Figure 7 shows the performance of this uncertain respective range for the case with NBU = 0.3. As can be seen, for hours 1:00 to 4:00, 12:00 to 17:00, and 21:00 to 24:00, the worst scenario was the lowest wind power production, i.e., Low IR-. However, for the fifth and 12th time periods, the worst-case happened in the upper bound of the positive direction interval range (UP IR+) to force operation scheduling, which was capable of extra ramp ranges compared to the fourth and 13th time periods, respectively. The proposed method considers the flexibility of each time interval and includes the ramping flexibility between consecutive time intervals. Other steep jumps can also be seen in
Figure 7 (like 17:00 to 18:00 and 20:00 to 21:00).

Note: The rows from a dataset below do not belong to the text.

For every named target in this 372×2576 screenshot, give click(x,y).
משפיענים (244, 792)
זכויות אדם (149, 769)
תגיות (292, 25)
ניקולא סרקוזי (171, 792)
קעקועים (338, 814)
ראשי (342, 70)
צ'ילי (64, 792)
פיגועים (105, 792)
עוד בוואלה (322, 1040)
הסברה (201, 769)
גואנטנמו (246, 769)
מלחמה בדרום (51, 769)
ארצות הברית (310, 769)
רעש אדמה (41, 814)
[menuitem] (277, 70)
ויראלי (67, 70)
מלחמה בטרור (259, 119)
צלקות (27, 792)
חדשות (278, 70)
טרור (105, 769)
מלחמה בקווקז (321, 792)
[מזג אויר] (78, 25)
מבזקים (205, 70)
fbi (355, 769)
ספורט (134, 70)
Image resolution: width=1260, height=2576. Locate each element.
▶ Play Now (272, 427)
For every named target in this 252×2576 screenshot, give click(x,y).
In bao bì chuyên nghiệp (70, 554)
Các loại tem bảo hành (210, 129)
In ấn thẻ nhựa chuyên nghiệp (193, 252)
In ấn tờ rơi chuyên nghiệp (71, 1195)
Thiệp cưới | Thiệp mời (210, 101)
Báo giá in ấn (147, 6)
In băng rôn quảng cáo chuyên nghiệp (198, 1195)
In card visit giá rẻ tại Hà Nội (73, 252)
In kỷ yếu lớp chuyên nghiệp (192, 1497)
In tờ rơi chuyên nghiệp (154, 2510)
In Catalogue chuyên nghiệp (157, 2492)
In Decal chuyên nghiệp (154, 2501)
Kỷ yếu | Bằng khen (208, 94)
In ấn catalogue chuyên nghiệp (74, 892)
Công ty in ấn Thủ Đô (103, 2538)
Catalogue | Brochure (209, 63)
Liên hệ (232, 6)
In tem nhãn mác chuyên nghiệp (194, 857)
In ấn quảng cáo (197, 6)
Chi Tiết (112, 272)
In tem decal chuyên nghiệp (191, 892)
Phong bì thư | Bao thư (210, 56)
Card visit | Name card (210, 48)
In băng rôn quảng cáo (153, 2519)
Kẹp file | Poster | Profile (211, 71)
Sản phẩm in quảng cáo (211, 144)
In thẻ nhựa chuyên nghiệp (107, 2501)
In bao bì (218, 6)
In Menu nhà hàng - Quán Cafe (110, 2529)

As revealed by the test results, the execution time for the studied networks was very short. Therefore, it can be concluded that the proposed method can be practically implemented for large networks.
5. Conclusions
The proposed model tried to solve robust day-ahead scheduling of joint electricity and gas networks based on new features. The first new aspect of the current paper was that fixed respective range (interval range) in conventional robust models was substituted with an uncertain respective range to better mimic the real-world characteristics of uncertain resources, such as wind power generation. In addition, the transmission switching technique was applied in the joint electricity and gas operation problem by virtue of more flexibility. Since the multilevel robust optimization model could not be solved with conventional CCG algorithms because of nonconvexities in the inner minimization problem, a recent nested CCG algorithm was applied to overcome this shortcoming. The results were promising because of electricity networks with a higher number of transmission loops. Hence, the network operator could benefit from transmission line switching even considering the N-1 transmission line security criterion. The tractability of the proposed model could be improved, considering larger electricity and gas networks. The uncertain respective range can be investigated in other power system popular problems, such as security constraint unit commitment and robust economic dispatch. The multiresolution scheduling could also be investigated to capture more variability of the renewables with finer time resolutions. The comparison of two methods based on variable and fixed flexibility interval ranges has emphasized the effectiveness of this study. Furthermore, the operation cost of the study network in NBU=0.8 was obtained to be 1,101,072 USD, but in in NBU = 0.3, the operation cost could be reduced to 1,096,122 USD, which illustrates the advantages of the proposed method.